Conference: CVPR 2026
Paper: CVF Open Access
Code: https://github.com/zyl123456aB/DIFFVLA
Area: Robotics / Embodied AI / Vision-Language-Action
Keywords: VLA, Differentiable Rendering, Robotic Manipulation, Spatial Reasoning, 3D-2D Bridge

TL;DR¶

DiffRender-VLA utilizes "differentiable rendering" as a bridge to encode 3D spatial relations in point clouds into differentiable images with colored light beams, which are then fed into a 2D VLA. This allows the action loss of the 2D VLA to backpropagate to the 3D representation to optimize object localization and viewpoint, thereby achieving an average success rate improvement of +12.1% on occluded, cluttered, and complex spatial manipulation tasks.

Background & Motivation¶

Background: VLA models for robotic manipulation have developed along two complementary paradigms. One is 3D VLA (e.g., PerAct, VoxPoser, Act3D, 3D Diffuser), which uses voxel/point cloud representations for explicit geometric reasoning, accurately predicting physically reachable actions. The other is 2D VLA (e.g., RT-2, OpenVLA, PaLM-E, Pi0), which leverages large-scale vision-language pre-training for strong semantic generalization and directly predicts actions from images.

Limitations of Prior Work: Both paradigms suffer from critical drawbacks. 3D VLA is "calculative but lacking visual intuition" — while possessing high geometric precision, it loses pixel-level dense visual semantics, resulting in poor interpretability. 2D VLA is "intuitive but lacking geometric precision" — it has rich visual intuition and continuous semantics but lacks explicit global 3D spatial grounding, frequently leading to incorrect positions or orientations during fine-grained manipulation. A natural formulation is to feed depth information into 2D VLAs (such as RGB-D fusion like Depth Helps and DepthVLA), but depth maps only represent surface geometry from a fixed viewpoint rather than encoding relative spatial relations between objects.
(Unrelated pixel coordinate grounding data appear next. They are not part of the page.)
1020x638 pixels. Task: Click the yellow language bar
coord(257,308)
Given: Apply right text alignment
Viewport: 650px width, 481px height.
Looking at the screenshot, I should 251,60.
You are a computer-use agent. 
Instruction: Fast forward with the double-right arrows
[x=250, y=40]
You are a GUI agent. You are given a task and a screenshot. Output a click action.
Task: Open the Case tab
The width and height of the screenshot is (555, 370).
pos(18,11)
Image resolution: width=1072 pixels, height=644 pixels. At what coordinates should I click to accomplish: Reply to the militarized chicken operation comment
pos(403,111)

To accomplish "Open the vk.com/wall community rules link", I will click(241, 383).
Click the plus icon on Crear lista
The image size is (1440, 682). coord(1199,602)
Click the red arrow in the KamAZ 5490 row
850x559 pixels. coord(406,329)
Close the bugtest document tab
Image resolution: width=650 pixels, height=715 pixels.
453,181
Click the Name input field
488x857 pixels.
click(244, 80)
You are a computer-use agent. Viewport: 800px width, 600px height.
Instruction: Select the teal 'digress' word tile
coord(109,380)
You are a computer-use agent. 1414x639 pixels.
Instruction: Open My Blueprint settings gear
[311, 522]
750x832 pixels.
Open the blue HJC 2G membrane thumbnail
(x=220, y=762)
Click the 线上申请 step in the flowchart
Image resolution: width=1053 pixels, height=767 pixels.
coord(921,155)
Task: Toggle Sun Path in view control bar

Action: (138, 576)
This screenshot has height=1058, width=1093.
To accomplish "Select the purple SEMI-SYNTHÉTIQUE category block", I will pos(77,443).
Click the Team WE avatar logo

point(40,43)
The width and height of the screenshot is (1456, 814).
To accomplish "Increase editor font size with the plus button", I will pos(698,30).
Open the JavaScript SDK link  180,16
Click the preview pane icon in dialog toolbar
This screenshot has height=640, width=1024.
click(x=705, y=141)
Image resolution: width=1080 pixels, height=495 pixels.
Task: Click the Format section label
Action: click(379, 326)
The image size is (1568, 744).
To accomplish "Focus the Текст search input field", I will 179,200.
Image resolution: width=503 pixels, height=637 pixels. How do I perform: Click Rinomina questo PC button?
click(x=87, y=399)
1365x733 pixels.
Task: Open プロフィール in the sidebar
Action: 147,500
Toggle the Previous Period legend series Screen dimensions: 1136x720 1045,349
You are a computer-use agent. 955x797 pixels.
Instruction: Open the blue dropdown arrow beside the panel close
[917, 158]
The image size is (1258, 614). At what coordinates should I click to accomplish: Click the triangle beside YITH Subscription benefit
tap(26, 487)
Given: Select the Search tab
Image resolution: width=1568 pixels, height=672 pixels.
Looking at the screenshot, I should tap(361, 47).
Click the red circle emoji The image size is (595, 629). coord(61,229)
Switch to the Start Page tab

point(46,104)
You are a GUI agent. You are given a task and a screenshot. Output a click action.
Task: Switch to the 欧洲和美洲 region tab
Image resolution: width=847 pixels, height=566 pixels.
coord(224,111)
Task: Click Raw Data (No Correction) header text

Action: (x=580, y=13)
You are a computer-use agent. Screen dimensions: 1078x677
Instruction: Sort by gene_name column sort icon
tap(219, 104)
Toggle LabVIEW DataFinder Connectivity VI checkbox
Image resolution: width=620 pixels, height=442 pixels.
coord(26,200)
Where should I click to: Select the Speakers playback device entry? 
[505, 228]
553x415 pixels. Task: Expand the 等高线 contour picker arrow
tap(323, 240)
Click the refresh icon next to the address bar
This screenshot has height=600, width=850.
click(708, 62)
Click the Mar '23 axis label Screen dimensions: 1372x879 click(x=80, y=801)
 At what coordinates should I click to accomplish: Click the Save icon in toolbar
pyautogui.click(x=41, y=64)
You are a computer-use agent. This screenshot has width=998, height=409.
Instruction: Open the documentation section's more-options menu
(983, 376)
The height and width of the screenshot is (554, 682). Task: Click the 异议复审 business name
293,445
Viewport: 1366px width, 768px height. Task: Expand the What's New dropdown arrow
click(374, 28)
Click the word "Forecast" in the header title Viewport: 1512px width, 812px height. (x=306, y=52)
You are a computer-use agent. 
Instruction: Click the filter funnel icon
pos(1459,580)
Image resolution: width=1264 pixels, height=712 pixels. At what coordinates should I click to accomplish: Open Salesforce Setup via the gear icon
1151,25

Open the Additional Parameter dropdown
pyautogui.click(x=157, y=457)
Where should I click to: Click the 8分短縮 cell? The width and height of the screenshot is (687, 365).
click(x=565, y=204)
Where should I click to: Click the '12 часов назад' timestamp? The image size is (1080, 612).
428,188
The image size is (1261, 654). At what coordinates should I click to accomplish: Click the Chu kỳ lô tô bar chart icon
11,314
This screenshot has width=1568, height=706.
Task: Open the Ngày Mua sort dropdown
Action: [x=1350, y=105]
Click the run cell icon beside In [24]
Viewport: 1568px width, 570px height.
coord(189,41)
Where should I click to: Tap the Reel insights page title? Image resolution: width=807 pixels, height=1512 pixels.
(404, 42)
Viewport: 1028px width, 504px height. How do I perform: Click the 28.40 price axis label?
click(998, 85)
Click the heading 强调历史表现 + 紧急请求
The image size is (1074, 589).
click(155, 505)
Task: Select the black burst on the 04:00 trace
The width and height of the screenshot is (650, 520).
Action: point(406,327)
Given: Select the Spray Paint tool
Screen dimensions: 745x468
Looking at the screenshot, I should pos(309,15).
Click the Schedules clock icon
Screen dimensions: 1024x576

Furthermore, most fusion methods occur at the feature level, offering zero interpretability into how spatial clues are integrated.

Key Challenge: Geometric reasoning (3D) and semantic perception (2D) are optimized as two separate systems, with no gradient-flowing pathway between them — meaning 3D spatial understanding cannot be transferred in an image-readable and 2D VLA-training-friendly manner.

Goal: Instead of choosing between "2D image" and "3D reasoning", this paper aims to construct a differentiable visual bridge that injects 3D spatial perception into 2D VLAs in the form of images, allowing the loss of the 2D VLA to backpropagate into the 3D representations.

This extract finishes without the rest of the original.